▶ Stored rows
= = = =
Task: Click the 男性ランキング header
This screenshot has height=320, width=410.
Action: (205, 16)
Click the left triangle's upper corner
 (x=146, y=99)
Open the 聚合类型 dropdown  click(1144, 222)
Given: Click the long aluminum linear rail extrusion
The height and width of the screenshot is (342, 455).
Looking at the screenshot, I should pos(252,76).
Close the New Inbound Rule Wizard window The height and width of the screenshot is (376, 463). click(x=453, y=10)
= = = =
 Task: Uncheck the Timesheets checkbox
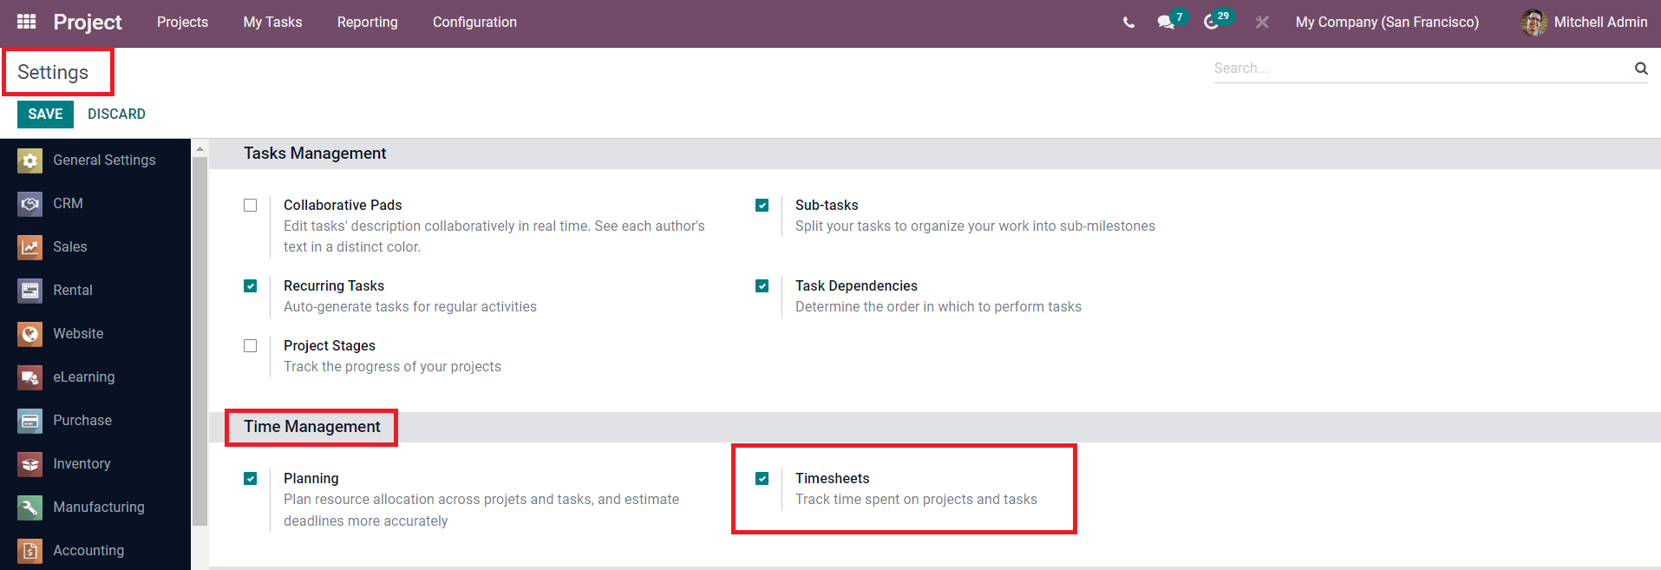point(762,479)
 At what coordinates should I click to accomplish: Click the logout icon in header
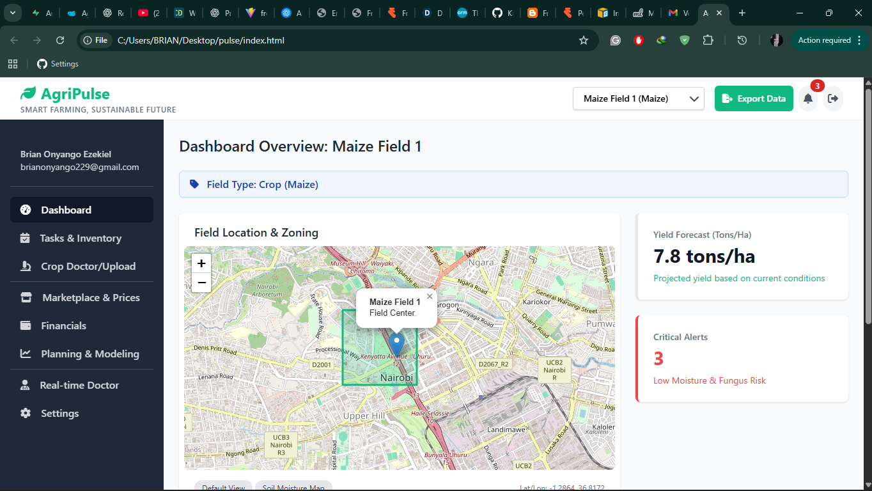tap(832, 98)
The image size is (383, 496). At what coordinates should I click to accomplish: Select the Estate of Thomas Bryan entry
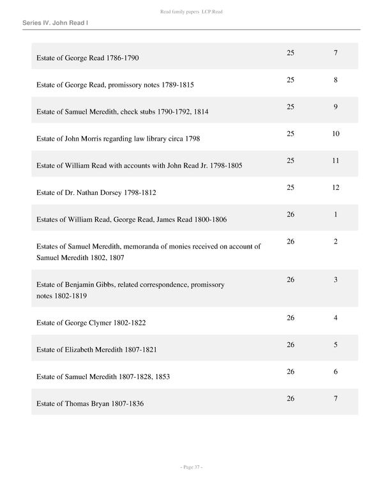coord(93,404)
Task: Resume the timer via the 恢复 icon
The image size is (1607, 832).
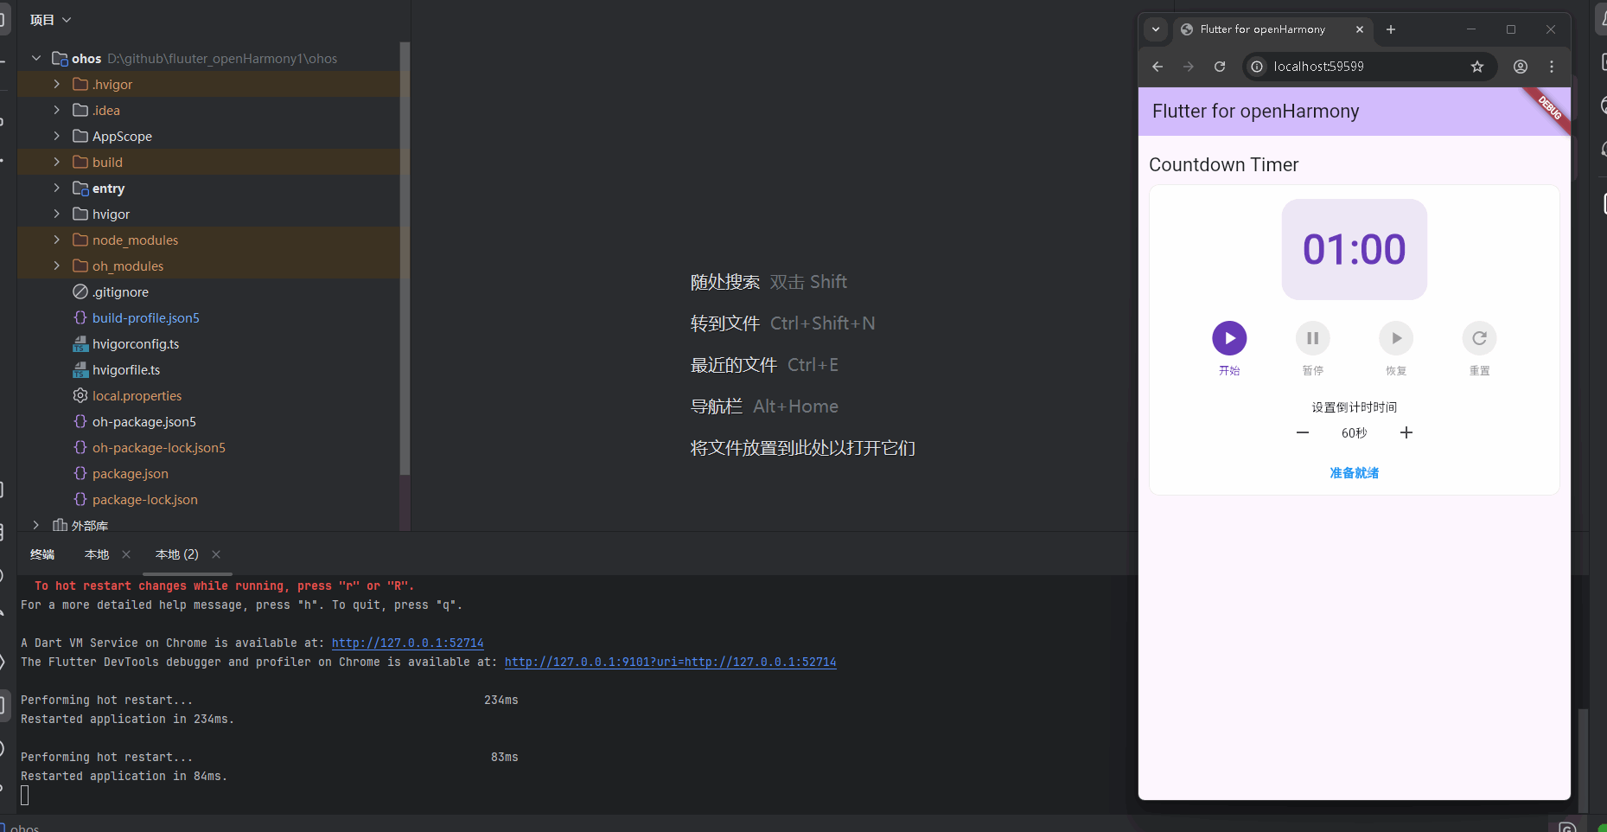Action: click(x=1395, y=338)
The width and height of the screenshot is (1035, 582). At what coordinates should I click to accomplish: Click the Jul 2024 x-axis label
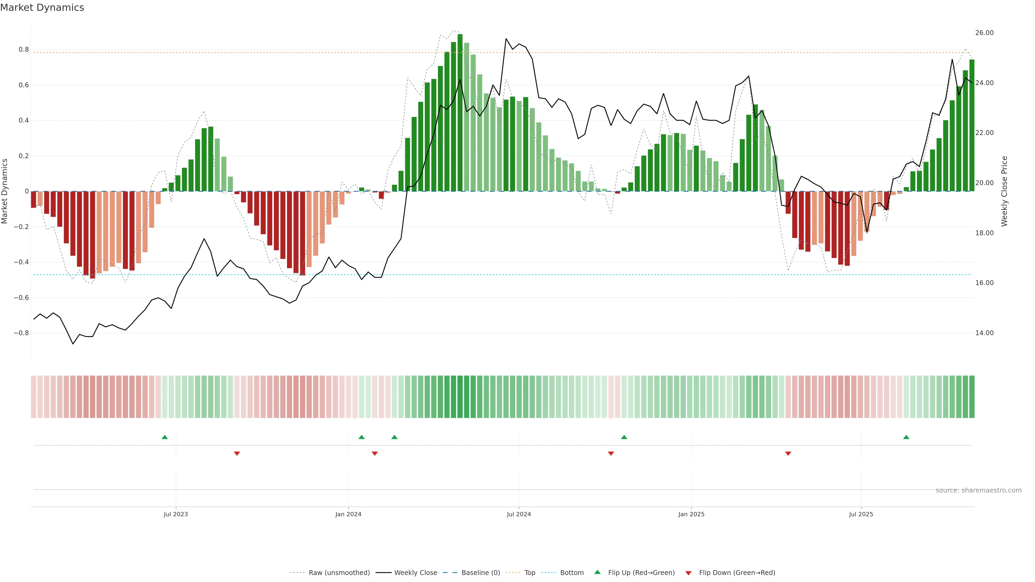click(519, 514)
= = = =
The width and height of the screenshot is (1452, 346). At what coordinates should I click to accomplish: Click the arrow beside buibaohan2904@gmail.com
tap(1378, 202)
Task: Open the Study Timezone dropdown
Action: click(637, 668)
= = = =
▶ Problem
Set out the lines of the listing above as a numbered list, starting at the line that contains "Open the 聚合类型" and ending after the line that contains "Close the New". Leave out any blank lines.

▶ Final result
1. Open the 聚合类型 dropdown  click(1144, 222)
2. Given: Click the long aluminum linear rail extrusion
3. The height and width of the screenshot is (342, 455).
4. Looking at the screenshot, I should pos(252,76).
5. Close the New Inbound Rule Wizard window The height and width of the screenshot is (376, 463). click(x=453, y=10)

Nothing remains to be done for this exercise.